Segment Start: Data for analysis

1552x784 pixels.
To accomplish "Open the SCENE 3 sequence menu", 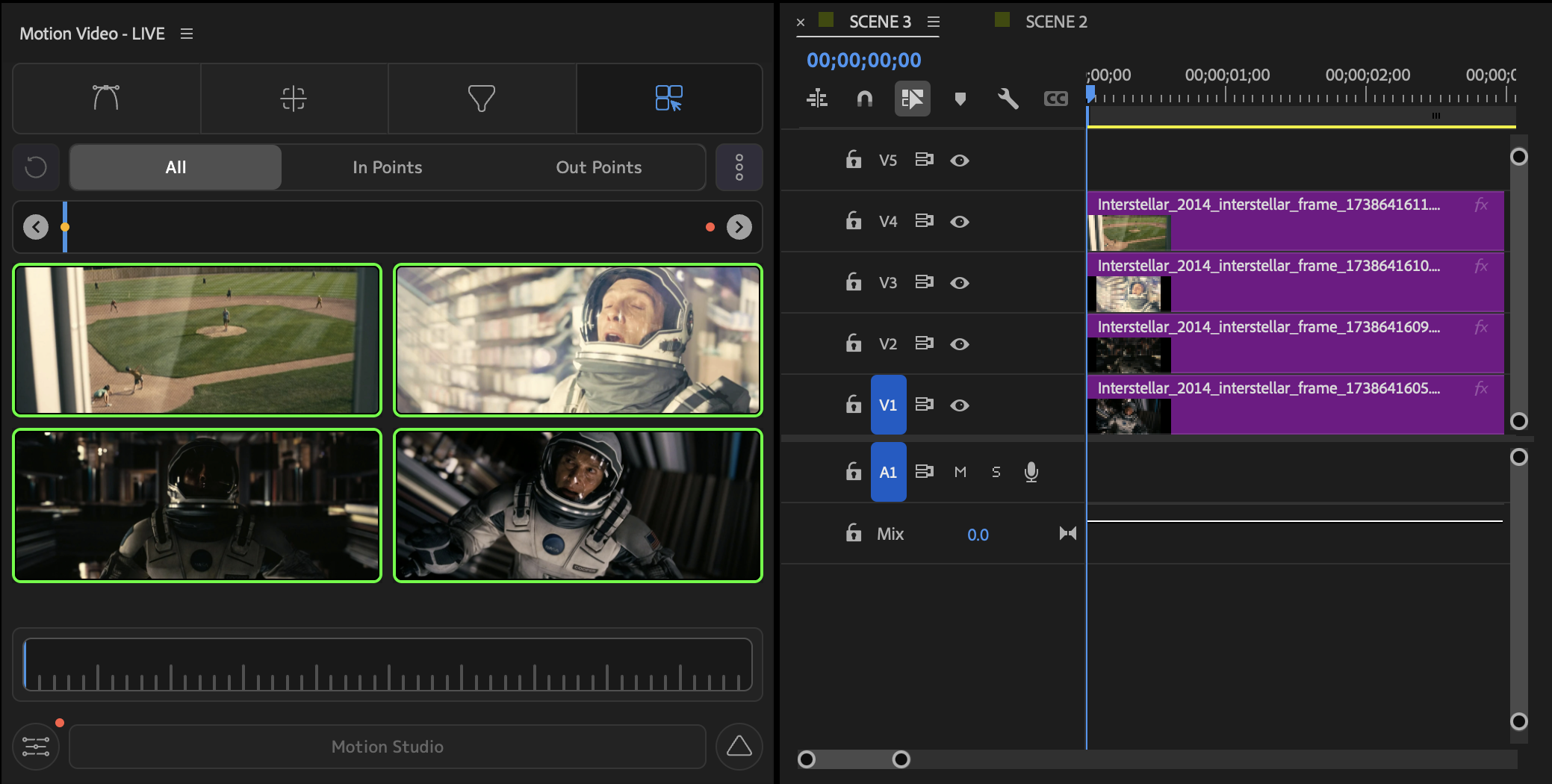I will pyautogui.click(x=934, y=22).
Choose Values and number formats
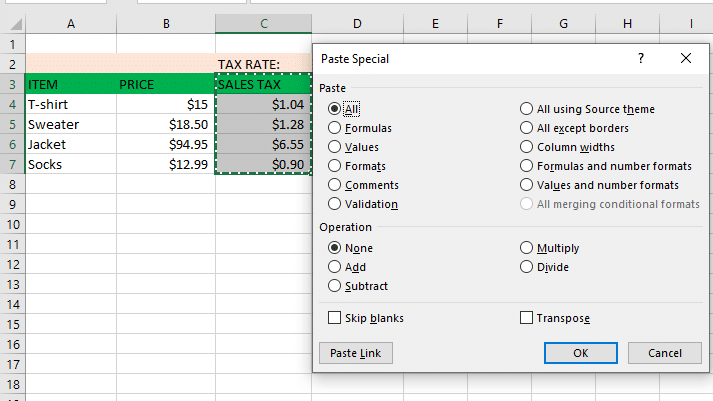 tap(526, 185)
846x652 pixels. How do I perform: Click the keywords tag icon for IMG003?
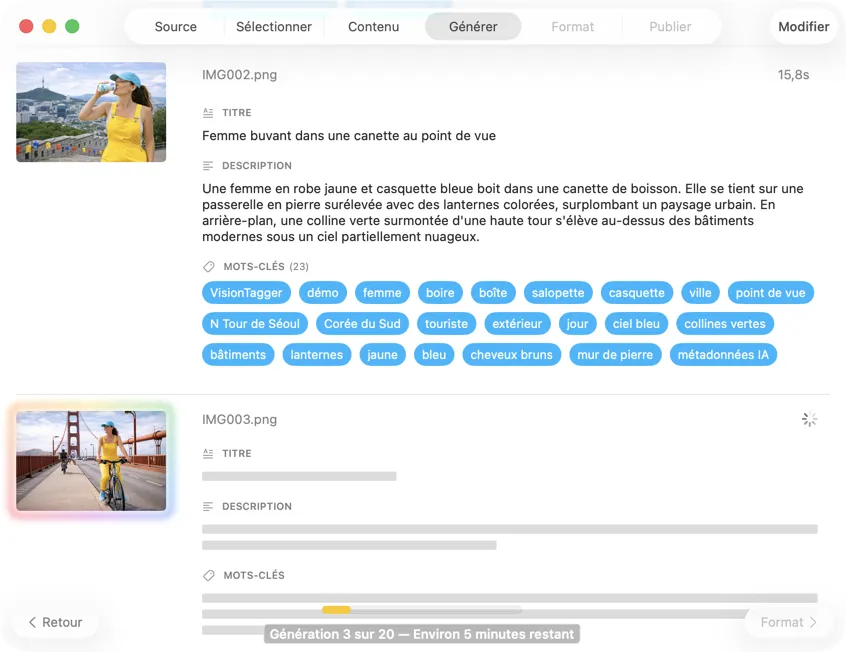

Segment End: Data for analysis

The task. Skipping any pictures, copy the line that holds "Choose Values and number formats" and each line after it through the last line of the records, unchanged, and no other lines.

Your response.
Choose Values and number formats
 tap(526, 185)
846x652 pixels. How do I perform: Click the keywords tag icon for IMG003?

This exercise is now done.